Take the data below and copy exactly the lines starting at the one with "Image resolution: width=1715" and finishing at the one with "Viewport: 1170px width, 1671px height.", both included.

### Supplied material
=====

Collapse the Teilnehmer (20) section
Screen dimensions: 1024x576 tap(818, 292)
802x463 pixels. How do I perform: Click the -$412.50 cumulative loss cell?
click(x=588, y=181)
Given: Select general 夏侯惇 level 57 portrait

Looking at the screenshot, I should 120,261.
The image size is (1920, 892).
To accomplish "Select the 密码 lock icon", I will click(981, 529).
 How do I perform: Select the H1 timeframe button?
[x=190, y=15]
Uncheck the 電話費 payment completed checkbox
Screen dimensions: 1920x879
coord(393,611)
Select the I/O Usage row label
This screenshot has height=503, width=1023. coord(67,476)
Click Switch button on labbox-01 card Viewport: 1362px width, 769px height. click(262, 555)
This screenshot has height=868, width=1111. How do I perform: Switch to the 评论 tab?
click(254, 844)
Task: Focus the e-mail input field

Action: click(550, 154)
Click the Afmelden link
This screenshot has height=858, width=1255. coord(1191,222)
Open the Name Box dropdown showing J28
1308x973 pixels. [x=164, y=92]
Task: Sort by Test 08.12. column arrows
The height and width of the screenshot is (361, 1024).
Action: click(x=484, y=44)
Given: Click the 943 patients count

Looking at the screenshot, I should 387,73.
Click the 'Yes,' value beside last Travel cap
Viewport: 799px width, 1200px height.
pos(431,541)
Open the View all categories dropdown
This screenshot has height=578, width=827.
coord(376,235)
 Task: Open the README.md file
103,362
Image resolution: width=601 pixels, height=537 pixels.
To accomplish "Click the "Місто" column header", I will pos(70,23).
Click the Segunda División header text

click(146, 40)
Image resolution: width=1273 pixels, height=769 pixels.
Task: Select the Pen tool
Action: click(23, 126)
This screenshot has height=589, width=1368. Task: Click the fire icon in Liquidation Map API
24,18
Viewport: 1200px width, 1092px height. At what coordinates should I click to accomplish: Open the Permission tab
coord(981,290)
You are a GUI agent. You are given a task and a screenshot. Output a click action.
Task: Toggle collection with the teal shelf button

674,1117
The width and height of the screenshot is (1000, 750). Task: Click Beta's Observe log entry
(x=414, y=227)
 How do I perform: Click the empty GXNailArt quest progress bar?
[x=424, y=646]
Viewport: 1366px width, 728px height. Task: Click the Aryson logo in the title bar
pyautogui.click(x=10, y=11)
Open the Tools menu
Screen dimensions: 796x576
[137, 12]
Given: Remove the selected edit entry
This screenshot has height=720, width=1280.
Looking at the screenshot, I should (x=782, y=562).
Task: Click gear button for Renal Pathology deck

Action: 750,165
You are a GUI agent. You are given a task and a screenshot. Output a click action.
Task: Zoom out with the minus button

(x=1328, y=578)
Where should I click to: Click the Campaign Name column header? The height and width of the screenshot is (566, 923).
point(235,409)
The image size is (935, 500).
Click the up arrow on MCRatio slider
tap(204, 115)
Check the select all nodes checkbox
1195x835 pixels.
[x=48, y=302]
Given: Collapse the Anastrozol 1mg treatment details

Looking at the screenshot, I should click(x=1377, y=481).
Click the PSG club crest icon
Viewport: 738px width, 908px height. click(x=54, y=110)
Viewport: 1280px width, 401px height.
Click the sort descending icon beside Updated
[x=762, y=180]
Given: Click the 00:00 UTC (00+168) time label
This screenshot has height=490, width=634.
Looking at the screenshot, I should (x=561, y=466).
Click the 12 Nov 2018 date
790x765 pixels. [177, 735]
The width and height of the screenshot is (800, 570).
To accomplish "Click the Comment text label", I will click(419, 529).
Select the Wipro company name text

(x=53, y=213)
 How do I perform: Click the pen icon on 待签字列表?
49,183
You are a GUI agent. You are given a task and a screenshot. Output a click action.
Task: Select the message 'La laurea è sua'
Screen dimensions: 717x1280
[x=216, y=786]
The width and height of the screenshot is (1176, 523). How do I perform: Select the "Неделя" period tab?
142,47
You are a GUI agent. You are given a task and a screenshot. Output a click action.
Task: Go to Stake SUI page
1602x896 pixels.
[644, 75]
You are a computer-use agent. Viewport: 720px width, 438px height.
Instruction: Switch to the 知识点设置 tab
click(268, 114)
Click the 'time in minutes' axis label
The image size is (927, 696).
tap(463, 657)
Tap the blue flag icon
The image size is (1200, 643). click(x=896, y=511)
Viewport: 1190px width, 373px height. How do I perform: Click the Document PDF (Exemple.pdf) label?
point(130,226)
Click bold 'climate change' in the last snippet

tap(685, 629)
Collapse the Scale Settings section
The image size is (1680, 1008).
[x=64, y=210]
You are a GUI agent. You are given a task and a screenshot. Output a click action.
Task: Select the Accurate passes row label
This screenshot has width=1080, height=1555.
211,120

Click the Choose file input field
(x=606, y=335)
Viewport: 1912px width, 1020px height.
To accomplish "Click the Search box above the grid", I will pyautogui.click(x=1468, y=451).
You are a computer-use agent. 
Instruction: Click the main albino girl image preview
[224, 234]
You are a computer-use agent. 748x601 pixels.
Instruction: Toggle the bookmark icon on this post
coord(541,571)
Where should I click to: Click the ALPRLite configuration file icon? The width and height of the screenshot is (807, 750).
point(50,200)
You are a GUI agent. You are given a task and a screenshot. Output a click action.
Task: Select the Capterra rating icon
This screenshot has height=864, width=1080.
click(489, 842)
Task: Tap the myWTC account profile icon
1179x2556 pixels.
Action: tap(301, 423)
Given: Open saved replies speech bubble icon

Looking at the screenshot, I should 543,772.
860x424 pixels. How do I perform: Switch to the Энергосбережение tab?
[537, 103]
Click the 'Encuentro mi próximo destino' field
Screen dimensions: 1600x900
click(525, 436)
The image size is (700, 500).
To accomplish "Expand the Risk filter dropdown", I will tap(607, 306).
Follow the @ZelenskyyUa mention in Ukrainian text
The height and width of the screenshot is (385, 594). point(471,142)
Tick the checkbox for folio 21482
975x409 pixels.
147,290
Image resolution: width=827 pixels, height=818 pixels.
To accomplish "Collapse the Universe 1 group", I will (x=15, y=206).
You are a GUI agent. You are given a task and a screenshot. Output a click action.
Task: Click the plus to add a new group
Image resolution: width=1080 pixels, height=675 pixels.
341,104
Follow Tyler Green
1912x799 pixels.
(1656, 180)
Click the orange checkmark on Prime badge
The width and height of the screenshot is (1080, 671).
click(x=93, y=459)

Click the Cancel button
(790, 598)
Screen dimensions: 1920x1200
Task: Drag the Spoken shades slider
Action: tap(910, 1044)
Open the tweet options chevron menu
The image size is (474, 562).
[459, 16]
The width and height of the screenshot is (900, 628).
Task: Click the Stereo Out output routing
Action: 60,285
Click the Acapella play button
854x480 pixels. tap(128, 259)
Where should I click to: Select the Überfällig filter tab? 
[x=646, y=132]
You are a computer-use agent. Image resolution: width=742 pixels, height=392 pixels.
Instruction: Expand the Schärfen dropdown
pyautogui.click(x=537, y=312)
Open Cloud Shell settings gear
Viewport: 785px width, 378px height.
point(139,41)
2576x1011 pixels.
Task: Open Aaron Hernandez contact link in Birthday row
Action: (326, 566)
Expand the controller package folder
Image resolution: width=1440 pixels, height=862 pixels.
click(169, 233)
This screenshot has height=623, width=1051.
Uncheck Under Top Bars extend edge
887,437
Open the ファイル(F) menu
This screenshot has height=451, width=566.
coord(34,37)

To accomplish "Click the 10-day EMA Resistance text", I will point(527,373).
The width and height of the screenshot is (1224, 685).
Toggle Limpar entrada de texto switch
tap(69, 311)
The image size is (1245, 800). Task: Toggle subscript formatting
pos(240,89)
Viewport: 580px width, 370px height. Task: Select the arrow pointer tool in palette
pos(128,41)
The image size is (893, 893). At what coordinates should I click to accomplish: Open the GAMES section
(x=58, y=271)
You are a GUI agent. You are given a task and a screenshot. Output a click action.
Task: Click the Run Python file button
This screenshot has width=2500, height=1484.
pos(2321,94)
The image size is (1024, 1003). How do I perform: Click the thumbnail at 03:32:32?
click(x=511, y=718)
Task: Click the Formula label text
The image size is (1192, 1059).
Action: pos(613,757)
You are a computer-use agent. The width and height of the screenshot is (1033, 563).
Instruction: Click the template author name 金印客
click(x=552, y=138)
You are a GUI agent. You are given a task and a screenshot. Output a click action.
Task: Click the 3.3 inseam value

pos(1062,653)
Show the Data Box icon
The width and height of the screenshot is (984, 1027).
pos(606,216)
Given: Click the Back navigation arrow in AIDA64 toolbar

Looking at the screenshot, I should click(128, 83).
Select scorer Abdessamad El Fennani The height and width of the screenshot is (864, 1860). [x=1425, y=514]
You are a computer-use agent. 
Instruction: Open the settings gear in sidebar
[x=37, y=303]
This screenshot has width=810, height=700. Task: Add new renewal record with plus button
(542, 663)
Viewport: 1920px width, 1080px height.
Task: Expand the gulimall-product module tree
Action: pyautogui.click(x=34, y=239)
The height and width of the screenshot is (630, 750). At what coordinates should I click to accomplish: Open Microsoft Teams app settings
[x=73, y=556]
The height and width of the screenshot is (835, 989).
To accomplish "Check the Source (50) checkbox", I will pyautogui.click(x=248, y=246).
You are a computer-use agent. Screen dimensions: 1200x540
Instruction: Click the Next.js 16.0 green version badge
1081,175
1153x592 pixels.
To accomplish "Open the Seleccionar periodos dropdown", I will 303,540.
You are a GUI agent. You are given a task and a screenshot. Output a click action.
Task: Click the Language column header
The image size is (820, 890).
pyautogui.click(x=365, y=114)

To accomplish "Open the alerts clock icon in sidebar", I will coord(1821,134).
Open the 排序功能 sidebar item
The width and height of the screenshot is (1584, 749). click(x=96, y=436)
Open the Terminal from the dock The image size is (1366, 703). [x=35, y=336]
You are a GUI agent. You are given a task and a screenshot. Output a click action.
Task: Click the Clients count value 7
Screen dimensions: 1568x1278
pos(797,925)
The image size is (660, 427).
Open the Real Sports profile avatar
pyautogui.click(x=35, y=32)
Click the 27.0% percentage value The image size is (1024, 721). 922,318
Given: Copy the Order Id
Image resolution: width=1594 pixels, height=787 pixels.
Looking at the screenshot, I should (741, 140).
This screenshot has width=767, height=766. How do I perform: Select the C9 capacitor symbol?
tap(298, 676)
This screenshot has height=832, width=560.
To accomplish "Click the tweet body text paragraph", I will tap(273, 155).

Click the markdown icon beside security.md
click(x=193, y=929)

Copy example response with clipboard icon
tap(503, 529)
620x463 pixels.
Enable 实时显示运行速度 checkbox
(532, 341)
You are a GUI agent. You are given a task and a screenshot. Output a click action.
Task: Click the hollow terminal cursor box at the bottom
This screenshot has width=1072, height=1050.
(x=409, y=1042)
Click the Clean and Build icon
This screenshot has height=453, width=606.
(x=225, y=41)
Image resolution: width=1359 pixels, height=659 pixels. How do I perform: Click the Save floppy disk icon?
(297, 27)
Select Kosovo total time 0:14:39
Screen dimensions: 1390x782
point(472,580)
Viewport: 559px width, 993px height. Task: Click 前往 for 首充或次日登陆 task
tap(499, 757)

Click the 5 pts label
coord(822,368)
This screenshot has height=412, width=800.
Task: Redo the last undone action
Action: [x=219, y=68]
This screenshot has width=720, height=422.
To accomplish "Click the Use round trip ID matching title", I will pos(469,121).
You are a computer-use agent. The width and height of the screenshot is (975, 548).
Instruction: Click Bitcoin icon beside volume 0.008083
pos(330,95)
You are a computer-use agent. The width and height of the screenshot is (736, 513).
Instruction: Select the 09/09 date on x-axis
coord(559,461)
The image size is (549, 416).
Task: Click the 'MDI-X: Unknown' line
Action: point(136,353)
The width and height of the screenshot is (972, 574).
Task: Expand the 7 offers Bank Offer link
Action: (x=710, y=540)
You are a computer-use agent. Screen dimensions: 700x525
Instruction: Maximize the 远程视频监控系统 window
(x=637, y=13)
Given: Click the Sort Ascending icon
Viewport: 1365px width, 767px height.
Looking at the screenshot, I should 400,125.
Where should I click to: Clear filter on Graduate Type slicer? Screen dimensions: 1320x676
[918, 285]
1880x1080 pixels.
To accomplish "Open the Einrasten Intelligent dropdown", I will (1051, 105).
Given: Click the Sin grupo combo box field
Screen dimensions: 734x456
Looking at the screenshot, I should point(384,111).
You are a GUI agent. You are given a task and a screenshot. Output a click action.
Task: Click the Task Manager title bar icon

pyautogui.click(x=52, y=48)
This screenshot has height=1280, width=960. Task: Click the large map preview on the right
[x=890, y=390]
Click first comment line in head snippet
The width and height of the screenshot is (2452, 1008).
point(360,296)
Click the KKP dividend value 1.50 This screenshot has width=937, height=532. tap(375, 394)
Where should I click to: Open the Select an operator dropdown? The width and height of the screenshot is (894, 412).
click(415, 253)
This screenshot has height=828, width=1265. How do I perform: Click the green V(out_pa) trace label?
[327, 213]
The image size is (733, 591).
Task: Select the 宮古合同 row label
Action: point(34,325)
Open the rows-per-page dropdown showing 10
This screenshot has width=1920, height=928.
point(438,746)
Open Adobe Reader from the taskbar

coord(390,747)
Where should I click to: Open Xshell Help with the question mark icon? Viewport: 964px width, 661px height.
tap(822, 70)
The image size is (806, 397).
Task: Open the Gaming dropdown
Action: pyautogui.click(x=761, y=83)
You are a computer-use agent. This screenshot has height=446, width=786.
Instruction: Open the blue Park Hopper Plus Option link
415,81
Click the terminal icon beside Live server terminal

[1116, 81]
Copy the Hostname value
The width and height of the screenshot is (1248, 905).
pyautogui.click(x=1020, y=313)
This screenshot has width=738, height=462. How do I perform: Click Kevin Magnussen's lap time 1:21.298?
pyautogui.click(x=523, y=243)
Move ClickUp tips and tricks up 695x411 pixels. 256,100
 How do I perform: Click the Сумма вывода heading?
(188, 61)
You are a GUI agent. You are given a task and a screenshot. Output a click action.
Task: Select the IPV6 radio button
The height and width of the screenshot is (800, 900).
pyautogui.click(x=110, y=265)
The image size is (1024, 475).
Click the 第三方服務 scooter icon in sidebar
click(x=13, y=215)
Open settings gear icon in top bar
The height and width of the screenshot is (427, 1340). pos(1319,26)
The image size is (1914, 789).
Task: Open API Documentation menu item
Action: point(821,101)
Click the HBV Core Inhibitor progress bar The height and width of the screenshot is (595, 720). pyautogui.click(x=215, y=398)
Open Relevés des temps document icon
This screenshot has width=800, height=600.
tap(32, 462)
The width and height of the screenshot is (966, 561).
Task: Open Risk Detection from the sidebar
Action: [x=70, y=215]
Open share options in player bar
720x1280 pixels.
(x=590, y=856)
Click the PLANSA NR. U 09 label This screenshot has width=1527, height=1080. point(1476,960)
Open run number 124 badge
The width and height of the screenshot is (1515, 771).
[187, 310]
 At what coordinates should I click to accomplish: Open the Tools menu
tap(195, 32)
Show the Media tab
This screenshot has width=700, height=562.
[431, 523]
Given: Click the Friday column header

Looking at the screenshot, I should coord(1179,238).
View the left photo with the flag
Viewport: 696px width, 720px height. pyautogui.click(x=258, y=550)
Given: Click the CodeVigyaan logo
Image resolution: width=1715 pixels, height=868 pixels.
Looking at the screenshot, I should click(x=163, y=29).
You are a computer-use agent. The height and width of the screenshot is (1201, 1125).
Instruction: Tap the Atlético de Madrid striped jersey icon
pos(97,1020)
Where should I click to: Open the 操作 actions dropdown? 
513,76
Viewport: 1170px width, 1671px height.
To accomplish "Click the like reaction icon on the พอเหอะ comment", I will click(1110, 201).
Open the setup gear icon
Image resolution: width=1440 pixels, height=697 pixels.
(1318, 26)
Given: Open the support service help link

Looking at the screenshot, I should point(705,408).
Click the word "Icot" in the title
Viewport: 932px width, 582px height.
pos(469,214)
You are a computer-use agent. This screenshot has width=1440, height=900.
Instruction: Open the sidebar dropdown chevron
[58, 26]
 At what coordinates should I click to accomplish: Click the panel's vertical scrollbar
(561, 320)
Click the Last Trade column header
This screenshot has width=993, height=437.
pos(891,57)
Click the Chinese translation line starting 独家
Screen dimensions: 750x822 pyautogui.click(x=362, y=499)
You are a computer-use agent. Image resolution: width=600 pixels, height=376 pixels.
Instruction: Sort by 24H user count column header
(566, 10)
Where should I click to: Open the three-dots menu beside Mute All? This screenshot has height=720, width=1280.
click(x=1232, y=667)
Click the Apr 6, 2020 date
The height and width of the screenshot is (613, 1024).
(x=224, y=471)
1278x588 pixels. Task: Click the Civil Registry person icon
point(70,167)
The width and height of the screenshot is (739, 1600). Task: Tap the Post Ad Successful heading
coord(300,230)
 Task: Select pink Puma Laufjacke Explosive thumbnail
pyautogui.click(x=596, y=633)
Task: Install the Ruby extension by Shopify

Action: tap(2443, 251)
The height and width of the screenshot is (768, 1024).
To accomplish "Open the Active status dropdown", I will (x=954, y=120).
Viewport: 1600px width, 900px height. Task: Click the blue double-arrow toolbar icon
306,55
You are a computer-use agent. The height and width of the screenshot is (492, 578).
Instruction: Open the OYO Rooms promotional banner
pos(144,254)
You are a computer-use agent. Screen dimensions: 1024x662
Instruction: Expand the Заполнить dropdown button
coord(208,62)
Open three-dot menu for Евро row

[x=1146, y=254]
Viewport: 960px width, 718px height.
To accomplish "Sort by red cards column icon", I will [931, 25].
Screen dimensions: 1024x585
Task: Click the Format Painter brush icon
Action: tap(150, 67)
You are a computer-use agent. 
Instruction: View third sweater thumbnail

=====

### Result of this exercise
Image resolution: width=1715 pixels, height=868 pixels.
Looking at the screenshot, I should click(x=163, y=29).
You are a computer-use agent. The height and width of the screenshot is (1201, 1125).
Instruction: Tap the Atlético de Madrid striped jersey icon
pos(97,1020)
Where should I click to: Open the 操作 actions dropdown? 
513,76
Viewport: 1170px width, 1671px height.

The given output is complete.